[Opening INFORMATION GIVEN section]
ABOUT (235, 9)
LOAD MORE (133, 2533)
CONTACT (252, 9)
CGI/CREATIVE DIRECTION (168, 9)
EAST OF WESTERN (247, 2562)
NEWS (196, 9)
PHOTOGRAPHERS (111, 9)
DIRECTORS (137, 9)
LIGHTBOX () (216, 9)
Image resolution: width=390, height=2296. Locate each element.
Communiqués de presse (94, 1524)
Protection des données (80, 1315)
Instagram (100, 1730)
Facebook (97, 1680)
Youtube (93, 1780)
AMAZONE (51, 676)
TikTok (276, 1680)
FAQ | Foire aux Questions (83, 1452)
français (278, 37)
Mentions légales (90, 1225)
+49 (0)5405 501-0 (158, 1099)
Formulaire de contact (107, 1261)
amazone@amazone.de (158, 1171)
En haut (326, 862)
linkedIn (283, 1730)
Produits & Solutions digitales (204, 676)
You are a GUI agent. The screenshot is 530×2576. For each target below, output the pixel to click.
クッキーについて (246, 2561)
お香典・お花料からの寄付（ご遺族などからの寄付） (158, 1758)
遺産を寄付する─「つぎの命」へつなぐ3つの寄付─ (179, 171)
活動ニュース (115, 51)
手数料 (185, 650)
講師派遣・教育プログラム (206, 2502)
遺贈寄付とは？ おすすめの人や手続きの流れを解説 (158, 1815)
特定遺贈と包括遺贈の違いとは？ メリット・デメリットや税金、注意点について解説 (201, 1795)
[Closing INFORMATION GIVEN section]
Restate each record word for word.

ABOUT (235, 9)
LOAD MORE (133, 2533)
CONTACT (252, 9)
CGI/CREATIVE DIRECTION (168, 9)
EAST OF WESTERN (247, 2562)
NEWS (196, 9)
PHOTOGRAPHERS (111, 9)
DIRECTORS (137, 9)
LIGHTBOX () (216, 9)
Image resolution: width=390, height=2296. Locate each element.
Communiqués de presse (94, 1524)
Protection des données (80, 1315)
Instagram (100, 1730)
Facebook (97, 1680)
Youtube (93, 1780)
AMAZONE (51, 676)
TikTok (276, 1680)
FAQ | Foire aux Questions (83, 1452)
français (278, 37)
Mentions légales (90, 1225)
+49 (0)5405 501-0 (158, 1099)
Formulaire de contact (107, 1261)
amazone@amazone.de (158, 1171)
En haut (326, 862)
linkedIn (283, 1730)
Produits & Solutions digitales (204, 676)
You are a GUI agent. The screenshot is 530×2576. For each target below, output the pixel to click.
クッキーについて (246, 2561)
お香典・お花料からの寄付（ご遺族などからの寄付） (158, 1758)
遺産を寄付する─「つぎの命」へつなぐ3つの寄付─ (179, 171)
活動ニュース (115, 51)
手数料 (185, 650)
講師派遣・教育プログラム (206, 2502)
遺贈寄付とは？ おすすめの人や手続きの流れを解説 (158, 1815)
特定遺贈と包括遺贈の違いとは？ メリット・デメリットや税金、注意点について解説 (201, 1795)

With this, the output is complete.